How universities can do more for students with food allergies

For many youngsters, studying at university is the time of their lives – independence, new friends and learning about something they are passionate about. But for students who suffer from food allergies, this can be their most vulnerable time.

For an awful lot of students, it’s their first time away from home – which means that someone else needs to step in to take that ‘parental’ role seriously. Leaving home for the first time is life-changing for any young person but for those suffering from food allergies it can be a very dangerous time because they are having to manage their allergies for themselves. Prior to this moment, their parents probably cooked for them and did the food shopping, checking labels to ensure things are free from specific allergens.

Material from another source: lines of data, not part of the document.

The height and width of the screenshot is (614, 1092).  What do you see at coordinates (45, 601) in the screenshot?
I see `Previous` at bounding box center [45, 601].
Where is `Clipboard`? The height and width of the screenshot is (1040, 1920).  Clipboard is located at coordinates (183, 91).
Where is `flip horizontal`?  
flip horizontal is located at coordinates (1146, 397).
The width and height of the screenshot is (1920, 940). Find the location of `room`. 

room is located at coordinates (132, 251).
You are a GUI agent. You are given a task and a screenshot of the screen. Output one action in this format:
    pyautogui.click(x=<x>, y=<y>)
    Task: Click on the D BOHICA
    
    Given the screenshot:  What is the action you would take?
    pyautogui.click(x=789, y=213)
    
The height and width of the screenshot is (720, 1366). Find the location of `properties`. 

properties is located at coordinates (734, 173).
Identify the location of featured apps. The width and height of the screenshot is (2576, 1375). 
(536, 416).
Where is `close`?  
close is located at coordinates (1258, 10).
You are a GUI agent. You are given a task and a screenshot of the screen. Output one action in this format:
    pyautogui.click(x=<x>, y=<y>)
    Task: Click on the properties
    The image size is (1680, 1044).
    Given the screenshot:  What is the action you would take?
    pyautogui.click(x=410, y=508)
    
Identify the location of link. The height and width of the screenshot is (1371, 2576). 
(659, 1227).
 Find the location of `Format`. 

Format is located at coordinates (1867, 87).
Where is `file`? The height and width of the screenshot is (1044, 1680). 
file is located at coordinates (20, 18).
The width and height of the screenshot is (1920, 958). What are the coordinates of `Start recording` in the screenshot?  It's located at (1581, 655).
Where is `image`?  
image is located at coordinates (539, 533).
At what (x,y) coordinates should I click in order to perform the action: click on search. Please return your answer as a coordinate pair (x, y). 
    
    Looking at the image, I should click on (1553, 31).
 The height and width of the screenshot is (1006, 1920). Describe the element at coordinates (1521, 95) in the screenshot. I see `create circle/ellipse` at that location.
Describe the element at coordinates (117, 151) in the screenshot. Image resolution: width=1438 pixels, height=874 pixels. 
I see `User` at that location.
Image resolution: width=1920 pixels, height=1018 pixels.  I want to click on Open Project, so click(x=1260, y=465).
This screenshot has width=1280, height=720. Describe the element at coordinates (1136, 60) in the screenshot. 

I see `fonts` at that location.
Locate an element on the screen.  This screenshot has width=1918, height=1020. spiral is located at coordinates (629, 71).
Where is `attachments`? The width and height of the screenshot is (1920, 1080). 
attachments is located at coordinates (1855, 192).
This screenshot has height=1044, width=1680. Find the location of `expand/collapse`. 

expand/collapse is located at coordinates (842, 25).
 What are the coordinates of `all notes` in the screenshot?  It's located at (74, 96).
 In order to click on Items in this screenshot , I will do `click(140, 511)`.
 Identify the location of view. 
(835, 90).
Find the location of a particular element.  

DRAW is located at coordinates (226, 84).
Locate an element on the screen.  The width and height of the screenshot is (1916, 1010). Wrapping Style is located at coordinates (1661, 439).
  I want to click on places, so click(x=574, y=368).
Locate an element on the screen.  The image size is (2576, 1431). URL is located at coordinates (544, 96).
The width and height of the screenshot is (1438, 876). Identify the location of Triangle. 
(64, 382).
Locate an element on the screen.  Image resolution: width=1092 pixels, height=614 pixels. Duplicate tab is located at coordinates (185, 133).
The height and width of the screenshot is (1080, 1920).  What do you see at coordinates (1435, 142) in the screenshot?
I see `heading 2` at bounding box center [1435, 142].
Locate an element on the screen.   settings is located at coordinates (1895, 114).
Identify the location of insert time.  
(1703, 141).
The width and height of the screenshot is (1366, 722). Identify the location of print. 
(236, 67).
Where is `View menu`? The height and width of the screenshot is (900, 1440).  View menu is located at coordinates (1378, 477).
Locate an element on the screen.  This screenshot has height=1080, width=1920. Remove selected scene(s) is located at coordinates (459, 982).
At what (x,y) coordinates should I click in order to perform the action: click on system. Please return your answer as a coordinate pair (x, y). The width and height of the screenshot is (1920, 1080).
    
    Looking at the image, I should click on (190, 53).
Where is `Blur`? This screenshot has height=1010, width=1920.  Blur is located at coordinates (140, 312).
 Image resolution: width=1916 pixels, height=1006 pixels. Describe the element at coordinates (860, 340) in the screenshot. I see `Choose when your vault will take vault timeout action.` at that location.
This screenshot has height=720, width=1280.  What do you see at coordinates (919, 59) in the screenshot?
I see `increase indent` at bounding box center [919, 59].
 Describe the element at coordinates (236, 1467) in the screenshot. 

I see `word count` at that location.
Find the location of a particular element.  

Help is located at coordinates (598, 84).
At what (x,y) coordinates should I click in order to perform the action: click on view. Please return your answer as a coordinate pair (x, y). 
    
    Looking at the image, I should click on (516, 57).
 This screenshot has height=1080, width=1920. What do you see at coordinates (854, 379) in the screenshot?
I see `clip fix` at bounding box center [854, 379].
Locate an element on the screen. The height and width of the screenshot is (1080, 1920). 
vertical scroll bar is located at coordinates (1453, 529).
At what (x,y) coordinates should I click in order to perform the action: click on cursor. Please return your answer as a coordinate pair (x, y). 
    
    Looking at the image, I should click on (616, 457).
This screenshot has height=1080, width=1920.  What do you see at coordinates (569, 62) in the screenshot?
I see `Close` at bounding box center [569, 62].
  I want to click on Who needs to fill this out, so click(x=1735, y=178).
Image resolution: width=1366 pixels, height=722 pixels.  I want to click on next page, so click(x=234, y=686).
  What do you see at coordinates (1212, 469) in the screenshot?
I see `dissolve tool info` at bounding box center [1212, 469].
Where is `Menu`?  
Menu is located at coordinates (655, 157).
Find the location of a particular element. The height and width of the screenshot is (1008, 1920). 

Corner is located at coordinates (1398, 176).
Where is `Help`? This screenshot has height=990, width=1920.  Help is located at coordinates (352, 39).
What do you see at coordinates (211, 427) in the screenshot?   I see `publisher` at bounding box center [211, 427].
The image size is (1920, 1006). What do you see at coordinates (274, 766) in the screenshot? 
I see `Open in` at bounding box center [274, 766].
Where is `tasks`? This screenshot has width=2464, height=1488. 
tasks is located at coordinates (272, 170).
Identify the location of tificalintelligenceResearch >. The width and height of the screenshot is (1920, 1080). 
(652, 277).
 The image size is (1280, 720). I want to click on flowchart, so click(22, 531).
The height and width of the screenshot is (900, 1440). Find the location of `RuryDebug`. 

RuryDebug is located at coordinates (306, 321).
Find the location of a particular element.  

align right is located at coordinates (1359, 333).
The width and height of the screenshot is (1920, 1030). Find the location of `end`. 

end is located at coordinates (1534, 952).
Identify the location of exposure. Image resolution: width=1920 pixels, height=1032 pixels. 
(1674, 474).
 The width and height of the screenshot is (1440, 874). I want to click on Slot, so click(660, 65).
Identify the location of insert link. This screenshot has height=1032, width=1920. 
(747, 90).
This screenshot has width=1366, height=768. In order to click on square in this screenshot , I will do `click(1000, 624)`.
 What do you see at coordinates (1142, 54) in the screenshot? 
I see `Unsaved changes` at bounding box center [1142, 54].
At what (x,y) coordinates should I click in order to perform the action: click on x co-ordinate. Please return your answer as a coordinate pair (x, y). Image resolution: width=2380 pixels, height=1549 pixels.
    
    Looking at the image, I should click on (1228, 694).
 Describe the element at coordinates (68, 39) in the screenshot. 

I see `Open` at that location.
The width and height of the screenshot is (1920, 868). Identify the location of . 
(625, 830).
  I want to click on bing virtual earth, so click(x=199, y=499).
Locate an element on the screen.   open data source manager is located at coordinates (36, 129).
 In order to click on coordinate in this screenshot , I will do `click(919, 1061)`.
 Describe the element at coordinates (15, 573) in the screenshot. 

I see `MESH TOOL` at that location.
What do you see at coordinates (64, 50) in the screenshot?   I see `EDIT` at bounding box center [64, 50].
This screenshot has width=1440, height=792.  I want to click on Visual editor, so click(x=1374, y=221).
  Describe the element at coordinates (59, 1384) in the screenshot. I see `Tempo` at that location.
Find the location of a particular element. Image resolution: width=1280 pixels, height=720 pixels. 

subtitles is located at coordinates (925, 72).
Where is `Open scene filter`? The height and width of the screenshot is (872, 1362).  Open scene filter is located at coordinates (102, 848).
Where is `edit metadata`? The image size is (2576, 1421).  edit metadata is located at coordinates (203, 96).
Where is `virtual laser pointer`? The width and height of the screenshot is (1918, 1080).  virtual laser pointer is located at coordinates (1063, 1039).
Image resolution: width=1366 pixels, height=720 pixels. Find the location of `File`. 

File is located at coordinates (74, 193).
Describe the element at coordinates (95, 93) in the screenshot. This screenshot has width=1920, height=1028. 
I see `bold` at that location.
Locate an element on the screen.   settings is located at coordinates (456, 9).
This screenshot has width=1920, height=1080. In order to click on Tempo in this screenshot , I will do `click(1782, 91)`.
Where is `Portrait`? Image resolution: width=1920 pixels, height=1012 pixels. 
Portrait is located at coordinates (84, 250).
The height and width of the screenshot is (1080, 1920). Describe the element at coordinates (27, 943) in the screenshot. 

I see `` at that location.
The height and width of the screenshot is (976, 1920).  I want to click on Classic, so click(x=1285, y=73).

Peer pressure also has an influence as some allergy sufferers don’t want to feel different and may not take life-saving medication out with them. It’s a significant problem at this stage in young lives, and it’s not looking like it’s going to improve any time soon:

  • Teenagers and young adults are most at risk of severe reactions
  • 50% of children and young people have one or more allergy within the first 18 years of life
  • Each year the number of allergy sufferers increases by 5% half of all affected are children and young people
  • In the last decade, the cases of food allergies have doubled and the number of hospitalisations caused by severe allergic reactions has increased seven-fold

But there’s a number of things that universities and colleges can do (and that parents can be vigilant about):

  • Make sure they have allergen accreditation. It’s a key part of the process of educating your organisation.
  • Have a stand at Freshers Week to talk about food allergen awareness
  • Meet with residential advisors on campus to identify students with food allergies
  • Produce a daily allergen chart for all the dishes being served
  • Hold a briefing before service to educate the counter staff
  • Colour code utensils and allergen-free dishes (I use the colour purple)
  • Publish an online menu cycle
  • Salad bars can be an area of cross-contamination so offer bespoke salad bowls for people with food allergies
  • Train all staff in the use of epipens
  • Ensure that full nutritional and allergen information is available
  • If the recipe of a dish changes, ensure customers are informed

Get those steps right and the institution will be well on the way to make food safe for students. So that they can get on with enjoying themselves. And studying, of course.


Jacqui McPeake is founder of JACS Allergen Management, giving advice and consultancy on food allergen and intolerance management in the catering industry.